Als der russische Angriffskrieg auf die Ukraine begann, ist auch die Sorge vor russischen Cyberangriffen gestiegen. Dass diese Angst berechtigt ist, hat sich erst kürzlich gezeigt: Im Vorfeld der Ukraine-Konferenz auf dem Bürgenstock NW schnellte die Zahl der Hackerangriffe aus Russland in die Höhe.

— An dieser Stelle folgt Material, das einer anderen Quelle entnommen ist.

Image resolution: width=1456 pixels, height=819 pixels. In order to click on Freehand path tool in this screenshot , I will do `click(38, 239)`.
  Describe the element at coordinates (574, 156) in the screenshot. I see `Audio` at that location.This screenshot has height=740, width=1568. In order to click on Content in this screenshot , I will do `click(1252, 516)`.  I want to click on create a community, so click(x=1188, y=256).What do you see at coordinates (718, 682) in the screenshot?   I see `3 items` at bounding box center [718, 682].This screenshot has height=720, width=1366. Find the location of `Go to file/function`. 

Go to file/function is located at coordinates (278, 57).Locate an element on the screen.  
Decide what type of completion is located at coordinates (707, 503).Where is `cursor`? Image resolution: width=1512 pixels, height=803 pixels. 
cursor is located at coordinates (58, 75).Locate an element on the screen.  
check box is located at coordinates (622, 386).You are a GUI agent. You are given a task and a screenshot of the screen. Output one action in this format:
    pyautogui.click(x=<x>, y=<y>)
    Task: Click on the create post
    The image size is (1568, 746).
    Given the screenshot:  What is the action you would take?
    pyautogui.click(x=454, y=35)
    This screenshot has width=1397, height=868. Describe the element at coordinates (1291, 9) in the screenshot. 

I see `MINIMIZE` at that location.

Vor diesem Hintergrund hat sich der Bund schon vor über zwei Jahren besorgt darüber geäussert, dass der Bahnkonzern auf eine russische Software setzt. Die Firma Infotrans beliefert die SBB nämlich mit sogenannten Positionierungssystemen. Die Systeme dienen der Gleismessung und helfen, allfällige Fehler an den Schienen zu finden, sodass sie behoben werden können.

Zum einen könnten durch den russischen Lieferanten Leistungen eingeschränkt werden. Zum anderen bestehe die Gefahr, dass Lieferanten vor Ort infiltriert sein könnten und ein Einfallstor für Cyberangriffe bilden. Dies berichtete damals die «NZZ».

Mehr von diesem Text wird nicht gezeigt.